Brazil, Battered By Crisis, Holds Out For Election 05:17 p.m Sep 18, 1998 Eastern
By William Schomberg
BRASILIA (Reuters) - Brazil should get to its Oct. 4 elections without plunging further into crisis, but the outlook for Latin America's bellwether economy is grim, government officials and economists warned Friday.
Battered markets across Latin America enjoyed a rare lull Friday amid growing confidence that the United States, the International Monetary Fund and others would stand by Brazil.
''Brazil has won some time to get to the elections without huge risk,'' said Jose Antonio Pena, chief economist with BankBoston in Sao Paulo.
''But we can't keep delaying our attack on our problems ... Once the elections are over, the markets will want the government to announce what it plans to do,'' he said.

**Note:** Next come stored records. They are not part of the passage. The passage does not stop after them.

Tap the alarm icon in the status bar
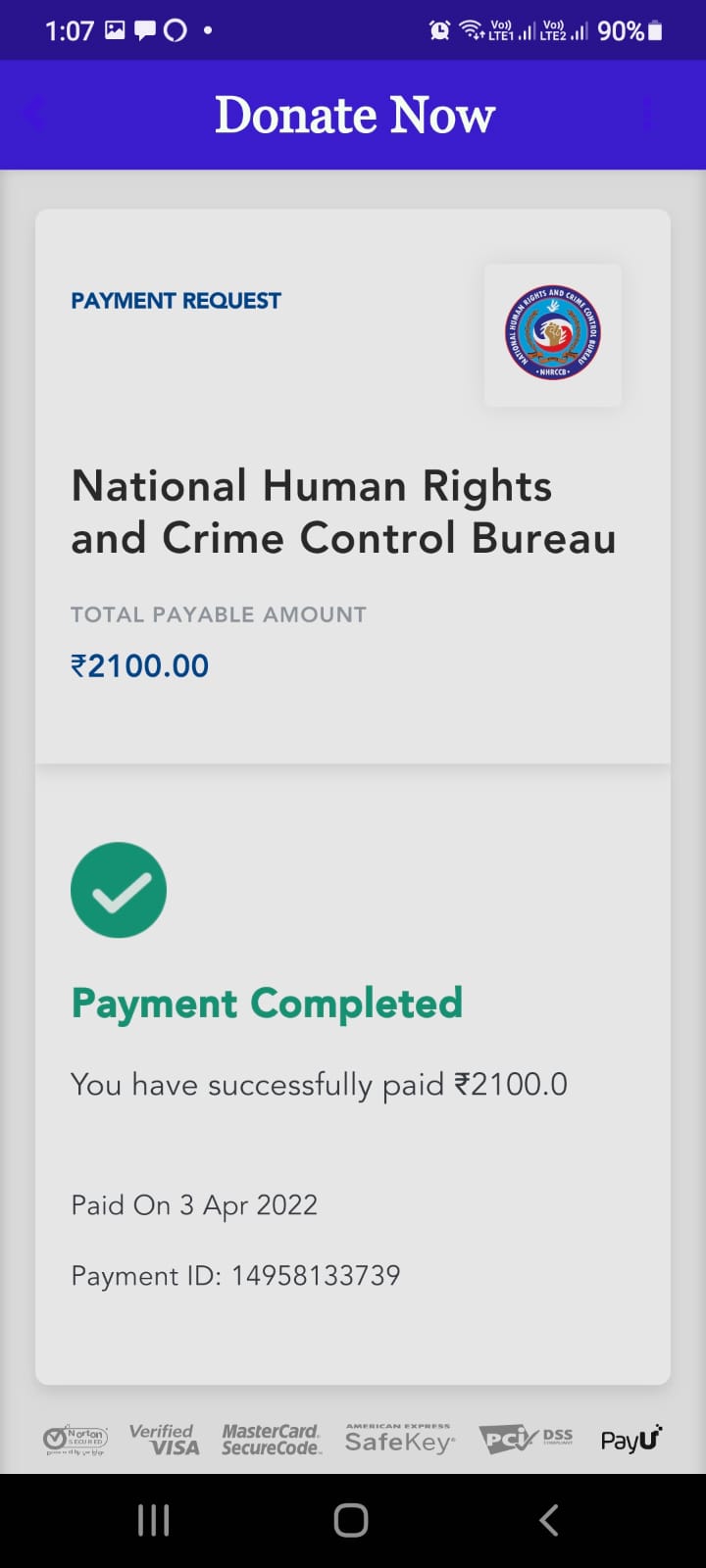Screen dimensions: 706x1568 [x=440, y=30]
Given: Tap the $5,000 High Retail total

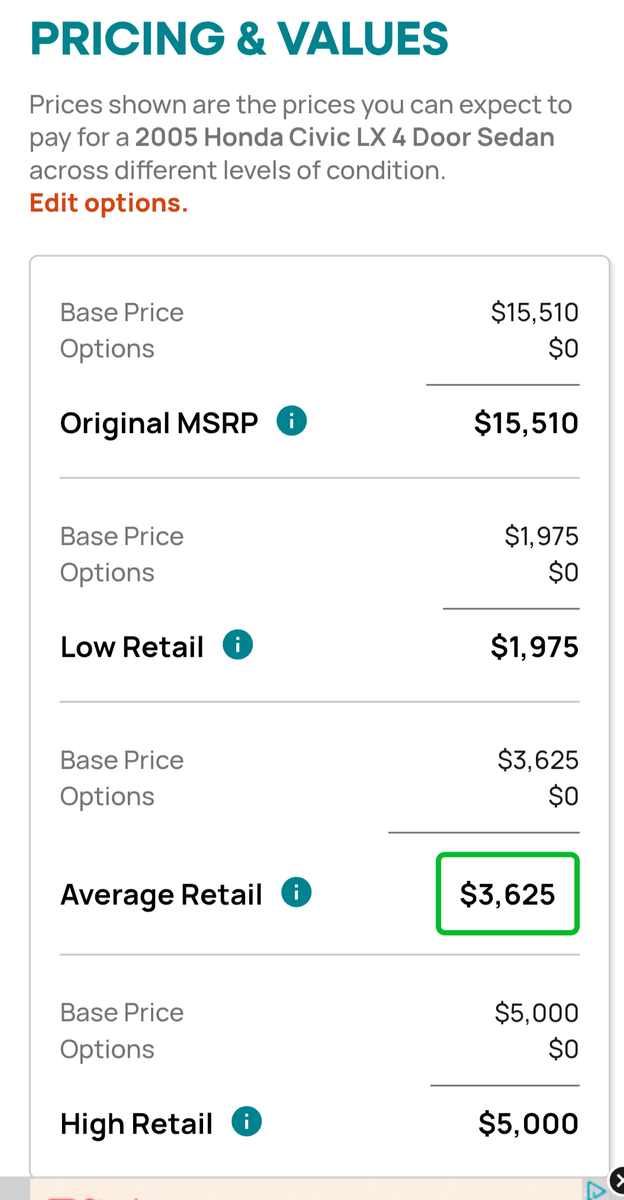Looking at the screenshot, I should [528, 1123].
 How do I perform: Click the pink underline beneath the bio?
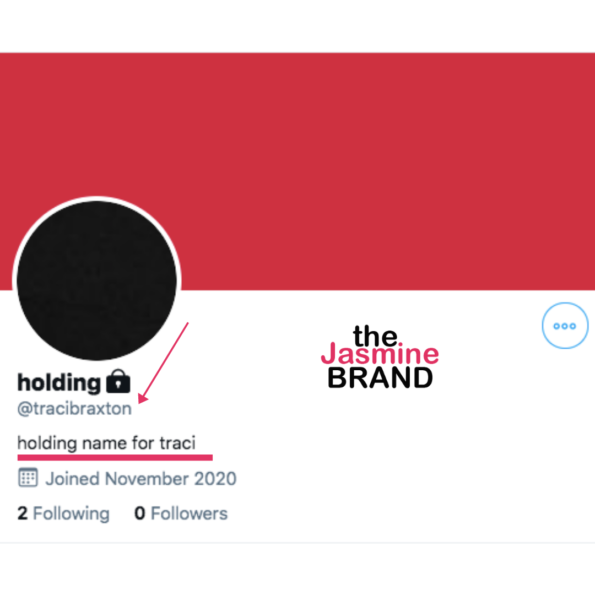coord(115,457)
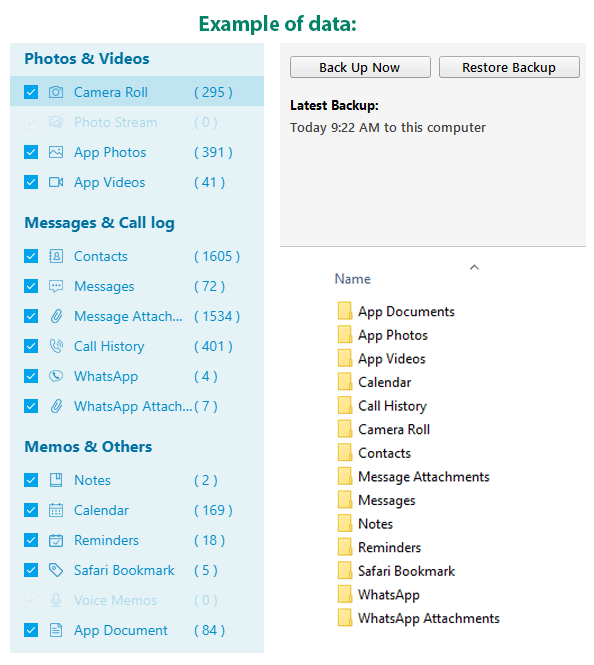
Task: Click the Messages speech bubble icon
Action: click(x=56, y=286)
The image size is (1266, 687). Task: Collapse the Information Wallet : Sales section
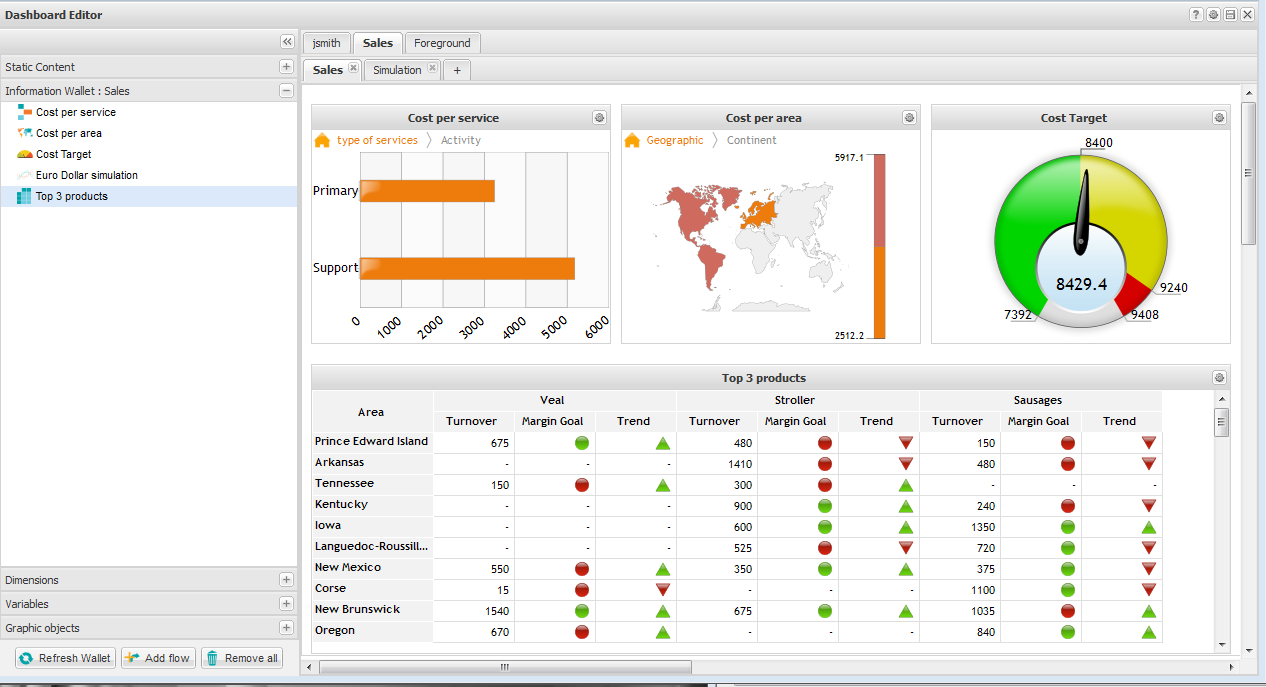[x=287, y=91]
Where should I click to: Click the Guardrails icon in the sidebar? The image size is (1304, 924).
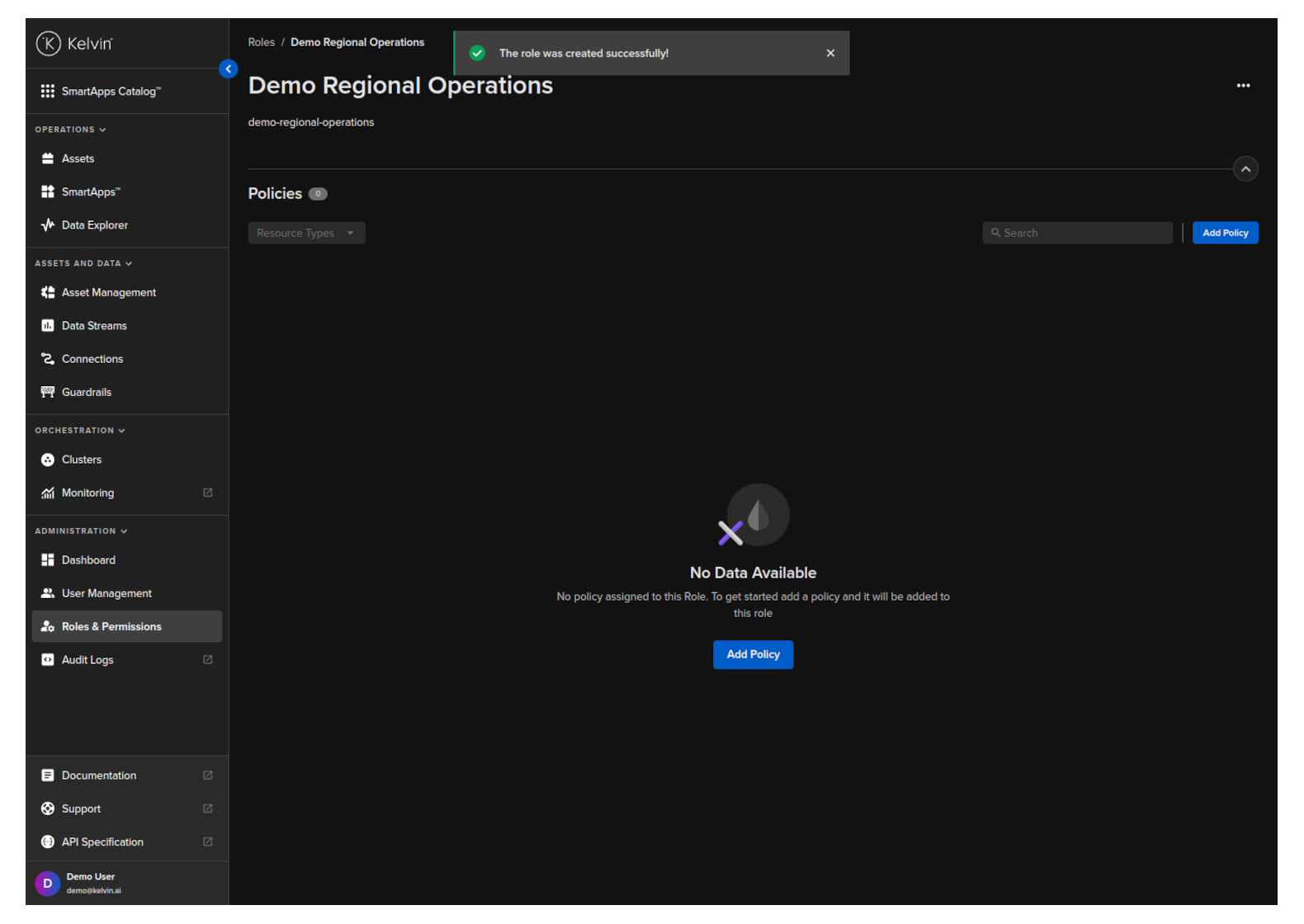48,393
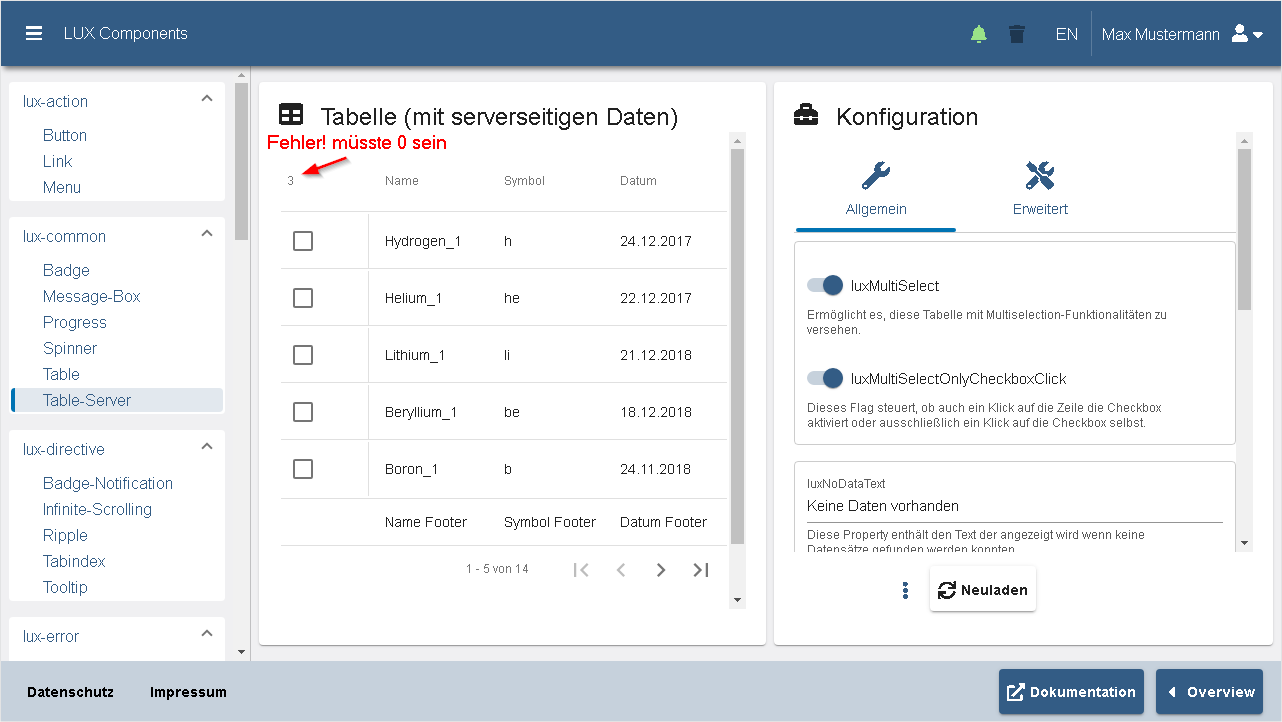This screenshot has height=722, width=1282.
Task: Go to the last table page
Action: click(x=700, y=569)
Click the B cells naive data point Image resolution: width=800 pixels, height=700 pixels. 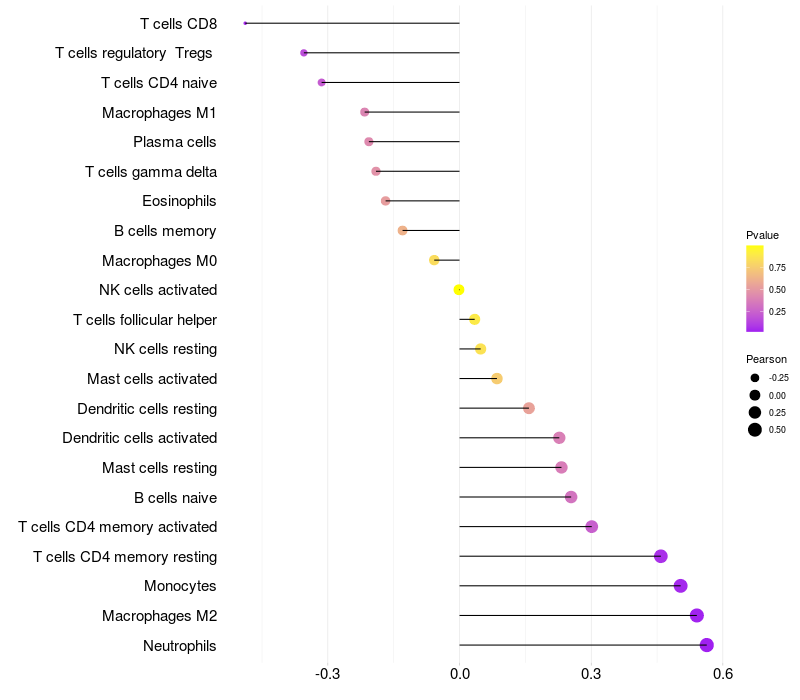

As Brazilian officials and monetary authorities in Washington discussed support, shares in Sao Paulo rose a nervous 1.3 percent and a flood of dollar outflows from Brazil slowed to a trickle.
Mexico's peso currency rallied and share prices in Argentina held steady on hopes that Brazil's outlook was improving.
The United States again stressed its backing for Brazil.
''Brazil's economy is the largest in the region and its financial stability matters profoundly to both the region and the United States,'' said Secretary of State Madeleine Albright before meeting with Brazil's foreign minister in Washington.
But she hinted that Brazil had to do more to convince the international community that support would not be wasted: ''I will make clear U.S. support for the steps Brazil has taken and must continue to take to respond to the turmoil.''
This week, President Clinton pledged support for Latin America and discussed the crisis with regional leaders.
Brazilian President Fernando Henrique Cardoso stands for reelection in just over two weeks' time. Polls show him heading for an easy win, thanks mostly to his success in slashing once rampant inflation to an expected 1 percent this year.
But Cardoso has roundly failed to tackle an ever-growing budget deficit that has long been a concern of investors and now threatens his image as an economic miracle-worker.
When Russia devalued last month, emerging markets worldwide went into panic and Brazil was hardest hit. About $15 billion was wiped off foreign reserves in the first two weeks of September.
With the inflation-busting real currency suddenly under threat, the government hiked interest rates to a massive 50 percent and announced about $5 billion in spending cuts.
''It's hard to imagine we can advance any further in 1998 than we already have in terms of cuts, but if it's necessary to meet the targets we have set, we will make further cuts,'' said Pedro Parente, a finance ministry official heading an austerity drive.
In a Reuters interview, Parente said the government would also consider raising taxes should the need arise, a move it has so far avoided taking with elections so close.
Another senior government economist said the economic outlook in Brazil was gloomy.
''It's very probable that there will be a reduction in output compared to what was forecast,'' said Andre Lara Rezende, head of the National Development.
Private economists say a recession may be unavoidable. Pena of BankBoston said the government would have to make cuts equivalent of up to 3 percent of GDP to restore faith in the economy. He said the cuts so far announced were equivalent to just 1 percent of GDP.
''1999 is going to be a hard year, but I think it is for a noble cause,'' Pena said. ''We're in a trade-off. Either we accept the pain of fiscal adjustment now or we undermine economic growth for a much longer period.''
Top congressional officials met with Cardoso Friday to sketch out a new timetable for cost-cutting reform bills which have been stuck in Congress for nearly four years.
''We have to give the market the real impression that we are interested in giving Brazil economic stability,'' said Congress president Senator Antonio Carlos Magalhaes.
Among the bills awaiting approval is a reform of the pension system which would help the government plug a huge deficit in the social security system set to pass $20 billion this year.